● **Short problem a**:
Edit the entries from the line containing "Selfness (34, 617)" down through the line containing "WSK 125 (42, 414)", changing "OSA" to "OSA M52" and leaving everything else in those lines the same, then write those lines out again.

● **Excerpted passage**:
--- Begin ---

Marriage is based on love, trust, commitment, loyalty, communication, and comprehension. A successful marriage, on the other hand, necessitates individual efforts from both partners. However one can think of ruling the other person. Marriage is not about treating your partner as a slave. Read the story to know why she decided to tk divorce her husband and hope we all understand that marriage is treating one’s partner with utmost respect and love.
My father is the “classic” misogynistic, golden child AH.
His parents pretty much worshipped him and ruined him to the point where my Aunts and Uncles have cut him (and us) out of their lives, last time I saw them was when my little Sister was born.
He runs his own company, so I think it’s pretty safe to say that he has never heard the word “NO” in his life.
Mom, little Sister (17) and myself (F28) are/were essentially his “servants”.

--- End ---

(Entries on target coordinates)
--- Begin ---

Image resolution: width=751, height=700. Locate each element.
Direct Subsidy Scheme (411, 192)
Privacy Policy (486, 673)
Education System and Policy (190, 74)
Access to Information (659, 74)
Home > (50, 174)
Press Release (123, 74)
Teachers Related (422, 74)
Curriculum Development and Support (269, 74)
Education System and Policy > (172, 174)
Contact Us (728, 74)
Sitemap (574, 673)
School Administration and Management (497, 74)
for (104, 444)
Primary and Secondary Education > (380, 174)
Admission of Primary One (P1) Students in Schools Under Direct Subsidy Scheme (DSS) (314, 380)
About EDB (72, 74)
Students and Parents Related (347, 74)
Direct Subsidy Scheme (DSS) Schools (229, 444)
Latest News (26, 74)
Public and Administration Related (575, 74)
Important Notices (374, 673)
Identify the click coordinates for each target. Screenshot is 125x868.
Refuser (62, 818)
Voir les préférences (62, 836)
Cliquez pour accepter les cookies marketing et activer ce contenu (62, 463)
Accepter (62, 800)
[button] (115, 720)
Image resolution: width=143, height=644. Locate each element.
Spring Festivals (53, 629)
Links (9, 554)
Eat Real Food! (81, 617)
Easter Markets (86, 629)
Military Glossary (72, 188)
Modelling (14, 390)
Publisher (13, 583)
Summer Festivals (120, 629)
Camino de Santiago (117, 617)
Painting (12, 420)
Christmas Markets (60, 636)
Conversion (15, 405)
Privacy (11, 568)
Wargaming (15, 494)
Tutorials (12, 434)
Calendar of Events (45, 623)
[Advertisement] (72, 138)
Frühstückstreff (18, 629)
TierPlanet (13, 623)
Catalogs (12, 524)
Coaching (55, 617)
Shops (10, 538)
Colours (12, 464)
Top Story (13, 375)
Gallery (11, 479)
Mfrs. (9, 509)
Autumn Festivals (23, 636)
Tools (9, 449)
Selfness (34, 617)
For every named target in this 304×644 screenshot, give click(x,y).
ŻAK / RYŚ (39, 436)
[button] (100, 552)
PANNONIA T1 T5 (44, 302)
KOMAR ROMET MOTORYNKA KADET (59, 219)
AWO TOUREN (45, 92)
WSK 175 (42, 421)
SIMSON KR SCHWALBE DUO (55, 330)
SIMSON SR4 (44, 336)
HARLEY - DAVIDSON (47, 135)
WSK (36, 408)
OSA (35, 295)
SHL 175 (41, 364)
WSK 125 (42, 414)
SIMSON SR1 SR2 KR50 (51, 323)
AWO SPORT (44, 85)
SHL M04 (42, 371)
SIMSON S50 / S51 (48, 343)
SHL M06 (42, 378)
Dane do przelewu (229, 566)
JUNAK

--- End ---

● **Short problem b**:
In the story about the father, what does the writer say he runs?

● **Problem solution a**:
Selfness (34, 617)
For every named target in this 304×644 screenshot, give click(x,y).
ŻAK / RYŚ (39, 436)
[button] (100, 552)
PANNONIA T1 T5 (44, 302)
KOMAR ROMET MOTORYNKA KADET (59, 219)
AWO TOUREN (45, 92)
WSK 175 (42, 421)
SIMSON KR SCHWALBE DUO (55, 330)
SIMSON SR4 (44, 336)
HARLEY - DAVIDSON (47, 135)
WSK (36, 408)
OSA M52 (35, 295)
SHL 175 (41, 364)
WSK 125 (42, 414)

● **Problem solution b**:
He runs his own company.